• Saved data entries:
◇ ◇ ◇

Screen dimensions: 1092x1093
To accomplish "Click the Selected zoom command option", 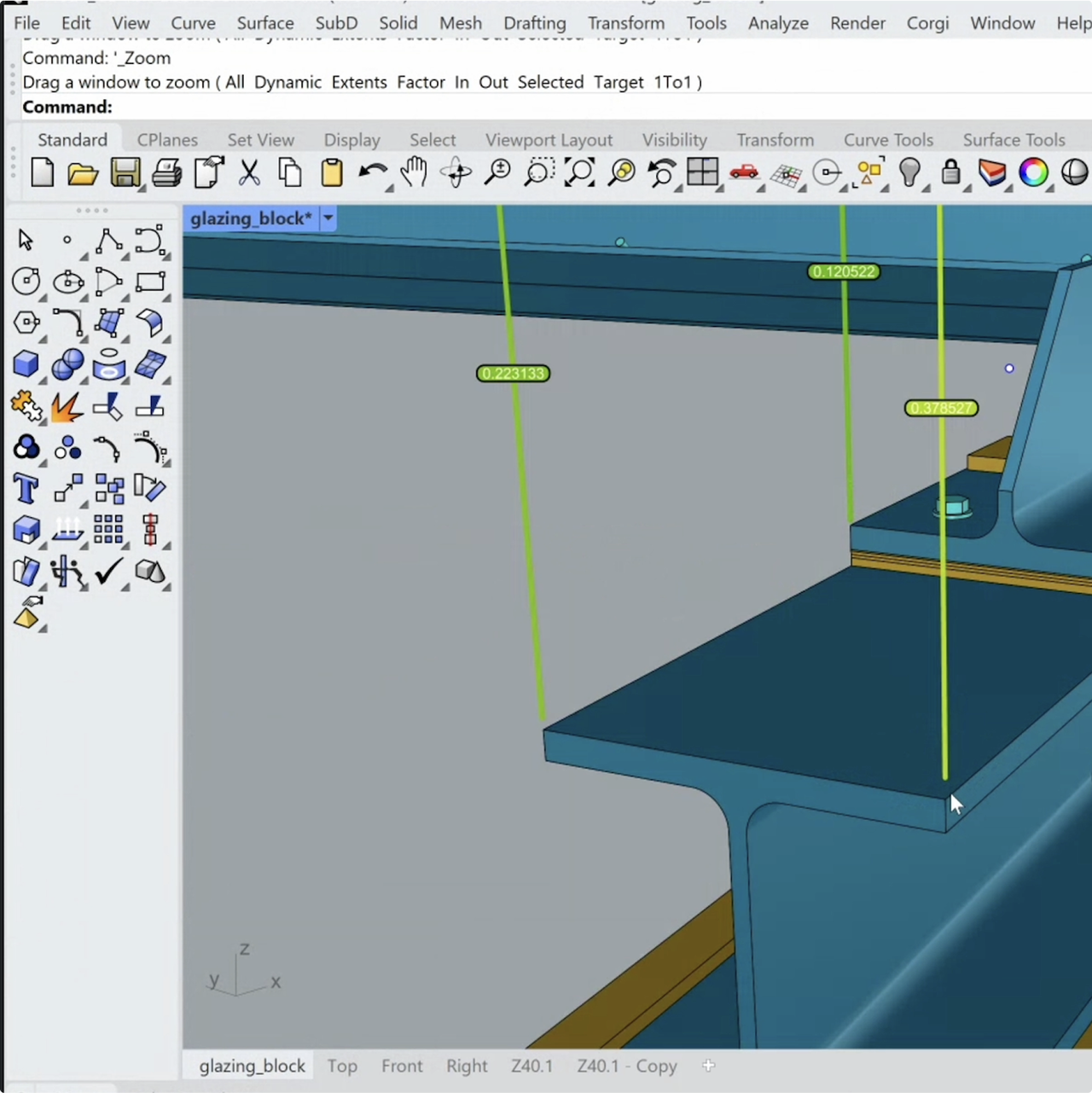I will pos(550,83).
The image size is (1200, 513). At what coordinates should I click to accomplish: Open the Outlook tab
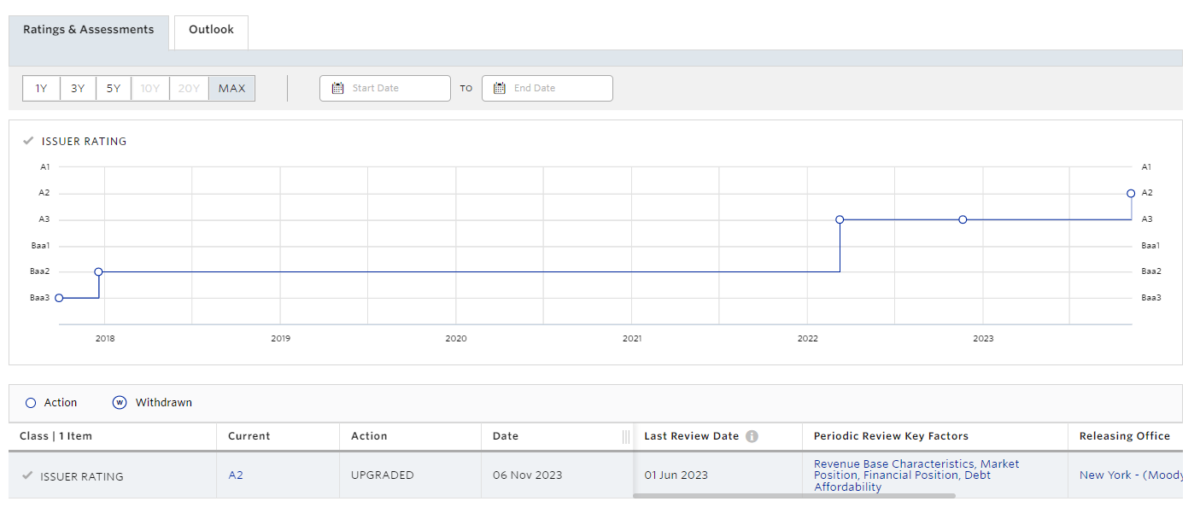click(211, 30)
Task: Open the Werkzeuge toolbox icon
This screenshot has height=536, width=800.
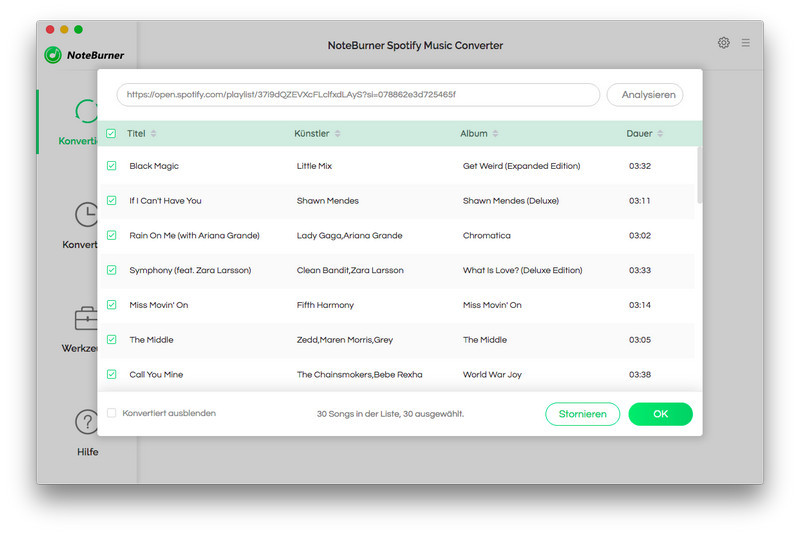Action: click(88, 319)
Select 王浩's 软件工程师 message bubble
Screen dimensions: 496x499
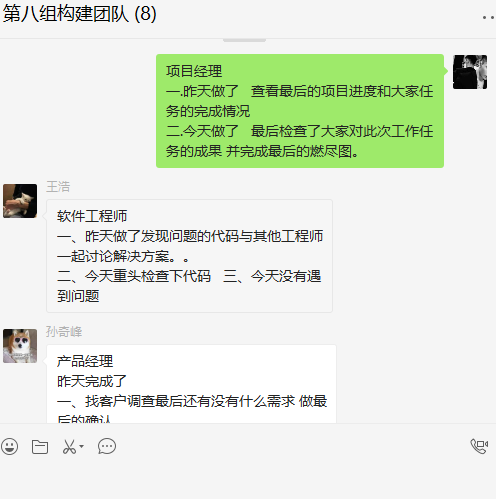189,256
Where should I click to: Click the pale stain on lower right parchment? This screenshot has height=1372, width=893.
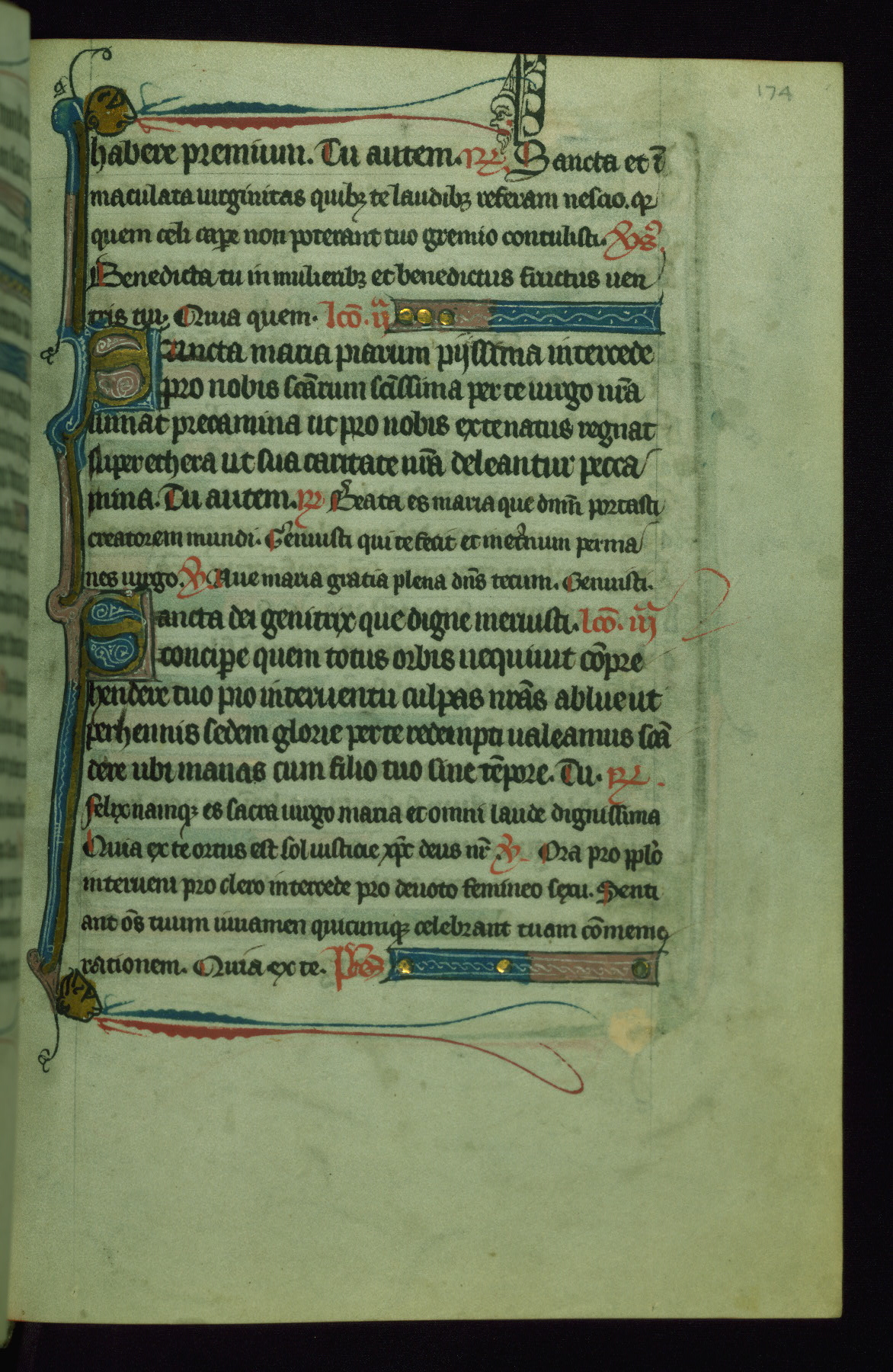tap(630, 1027)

◇ ◇ ◇

• EXERCISE BRIEF:
Please output the lines of the records above from the one with "Select 王浩's 软件工程师 message bubble" through the last, exactly as they appear and with both ends included; skip any pictures and add nothing.

• OUTPUT FOR THIS EXERCISE:
Select 王浩's 软件工程师 message bubble
Screen dimensions: 496x499
189,256
Where should I click to: Click the pale stain on lower right parchment? This screenshot has height=1372, width=893.
tap(630, 1027)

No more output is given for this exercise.